Dieci poveri negretti
se ne andarono a mangiar:
uno fece indigestione,
solo nove ne restar.
Nove poveri negretti
fino a notte alta vegliar:
uno cadde addormentato,
otto soli ne restar.
Otto poveri negretti
se ne vanno a passeggiar:
uno, ahimè, è rimasto indietro,
solo sette ne restar.
Sette poveri negretti
legna andarono a spaccar:
un di lor s’infranse a mezzo,
e sei soli ne restar.
I sei poveri negretti
giocan con un alvear:
da una vespa uno fu punto,
solo cinque ne restar.
Cinque poveri negretti
un giudizio han da sbrigar:
un lo ferma il tribunale,
quattro soli ne restar.
Quattro poveri negretti
salpan verso l’alto mar:
uno un granchio se lo prende,
e tre soli ne restar.
I tre poveri negretti
allo zoo vollero andar:
uno l’orso ne abbrancò,
e due soli ne restar.
I due poveri negretti
stanno al sole per un po’:
un si fuse come cera
e uno solo ne restò.
Solo, il povero negretto
in un bosco se ne andò:
ad un pino si impiccò,
e nessuno ne restò.
“Dieci piccoli indiani” è, come già detto in precedenza, un giallo costruito sullo schema dell’enigma della camera chiusa doppia:
- gli omicidi avvengono in un ambito circoscritto;
- l’assassino è, ovviamente, uno del gruppo;
- il colpo di scena fondamentale in questa storia è che non sopravvive nessuno.

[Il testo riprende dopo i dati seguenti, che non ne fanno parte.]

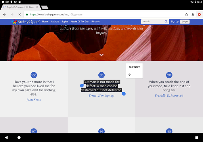Bookmark page with the star icon
203x142 pixels.
(186, 15)
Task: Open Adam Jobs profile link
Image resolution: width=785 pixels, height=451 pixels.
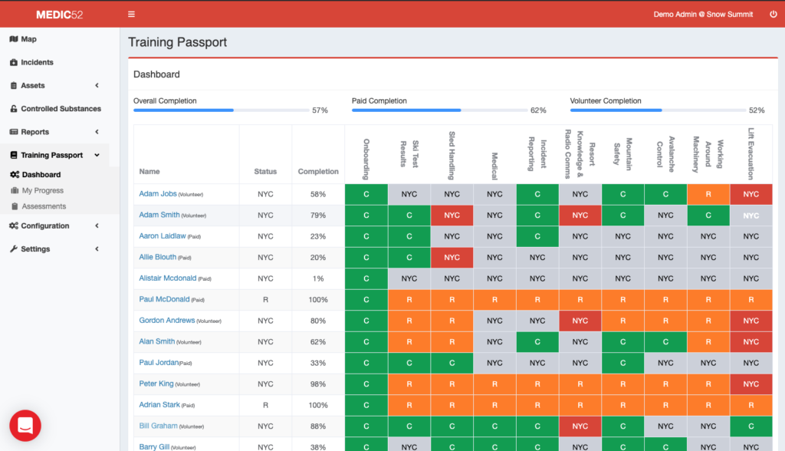Action: coord(157,194)
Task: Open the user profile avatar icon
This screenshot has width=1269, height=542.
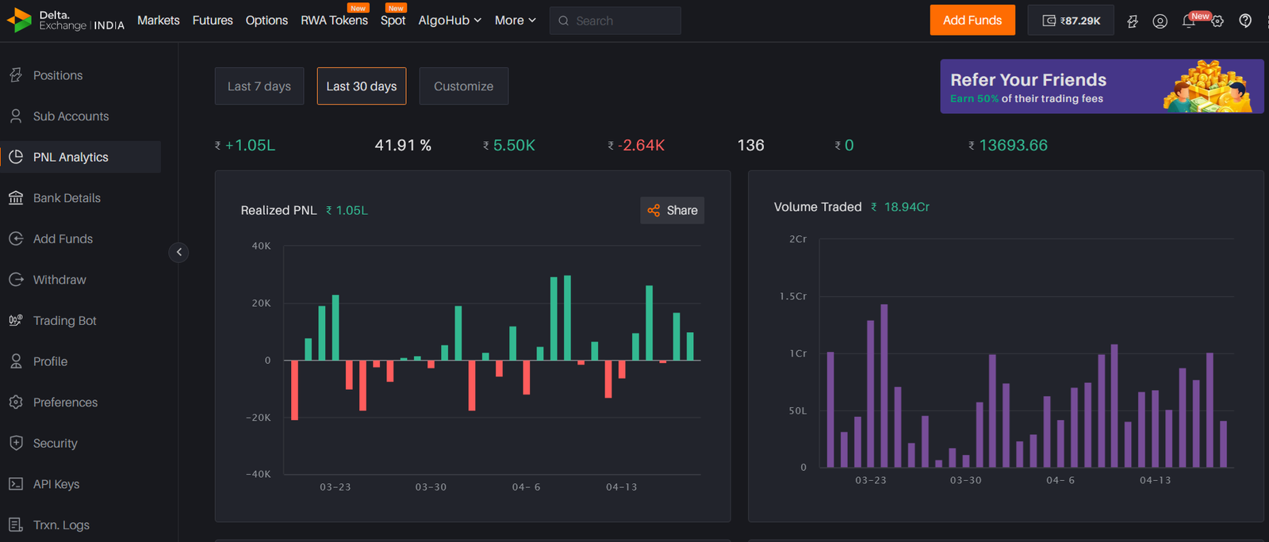Action: click(x=1160, y=21)
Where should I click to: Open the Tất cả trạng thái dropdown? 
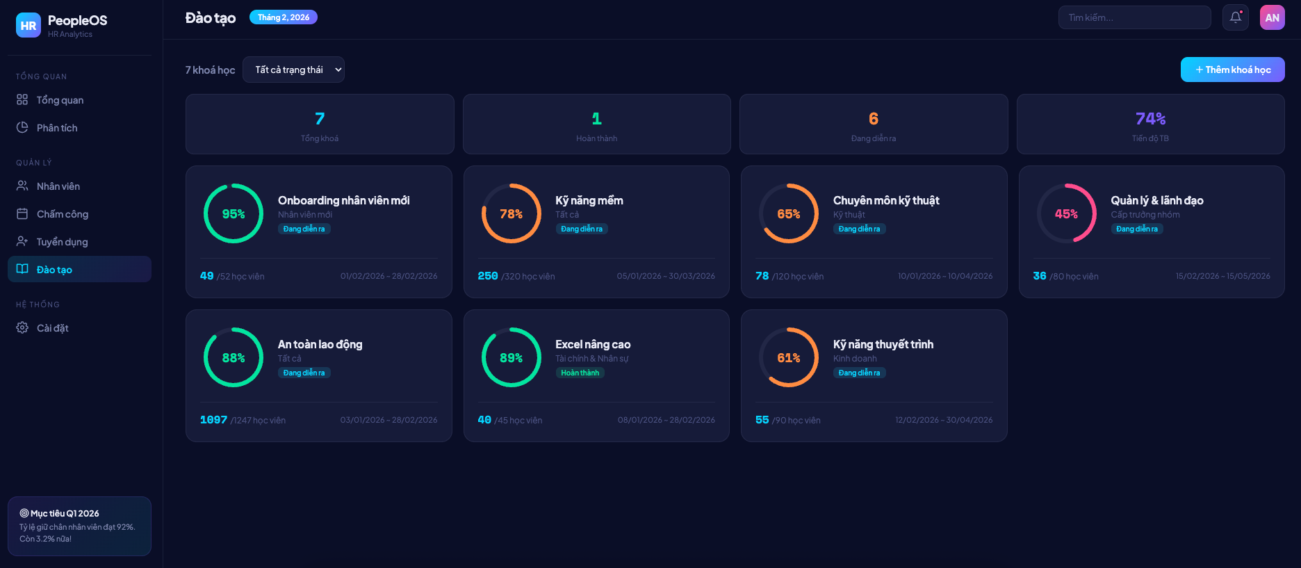(293, 70)
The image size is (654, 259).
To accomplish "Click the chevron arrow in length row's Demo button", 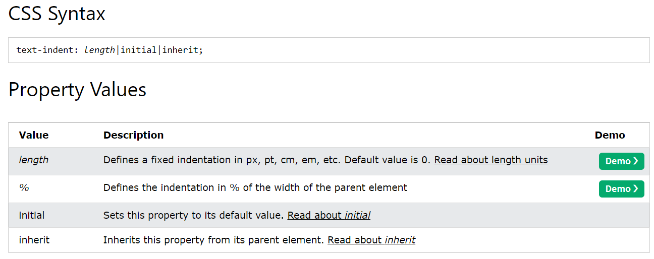I will coord(636,161).
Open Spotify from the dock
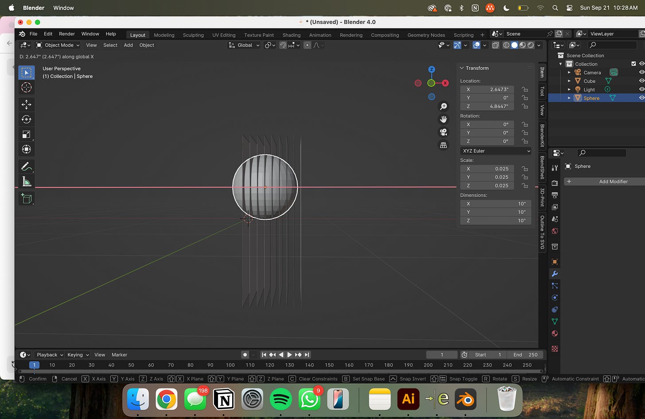Viewport: 645px width, 419px height. point(280,400)
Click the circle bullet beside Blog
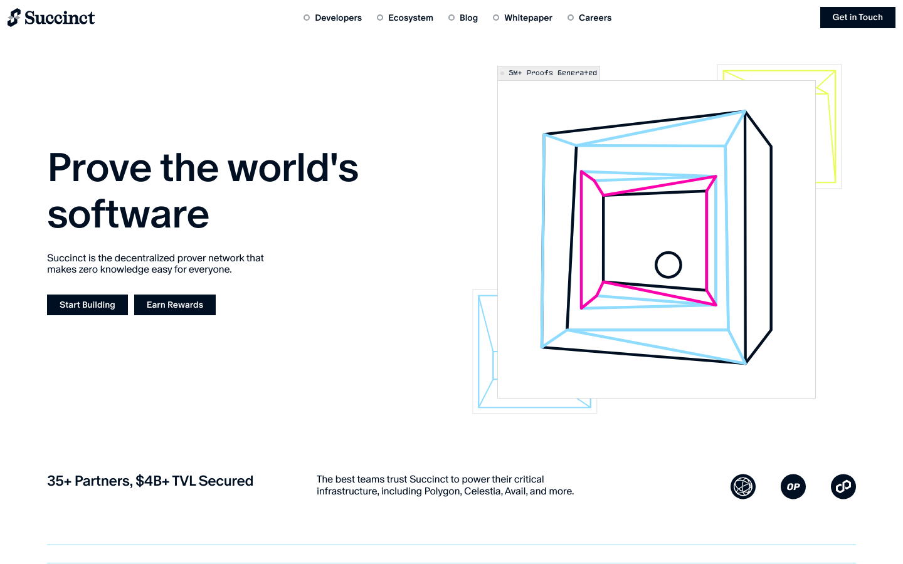 tap(452, 18)
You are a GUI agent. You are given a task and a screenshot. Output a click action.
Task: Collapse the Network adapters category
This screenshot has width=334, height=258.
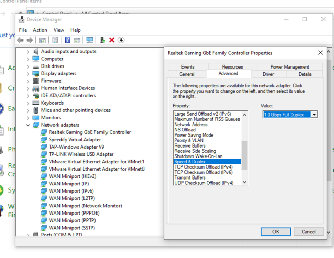pyautogui.click(x=28, y=125)
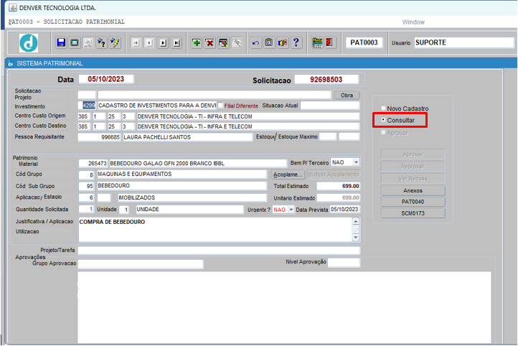Click the undo arrow icon in the toolbar
The image size is (518, 346).
pyautogui.click(x=255, y=43)
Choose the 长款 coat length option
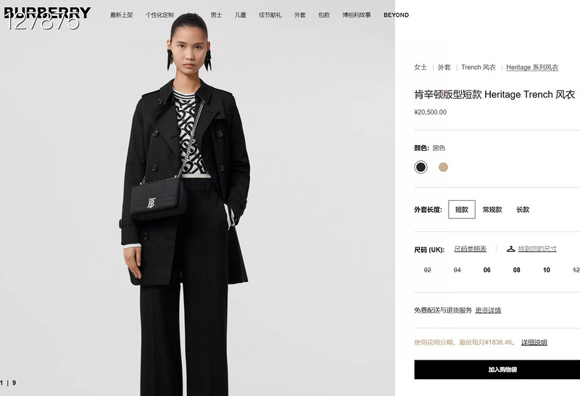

Stranamente, abituati come siamo a trovarci di fronte a un abile detective, quando si parla di gialli della Christie – solitamente, Poirot o Miss Marple – in “Dieci piccoli indiani” non troviamo questa figura e ciò costituisce un punto di forza del romanzo, perché consente di far emergere con più forza il tema principale: il rapporto tra bene e male, e l’inesorabilità della giustizia che punisce i colpevoli.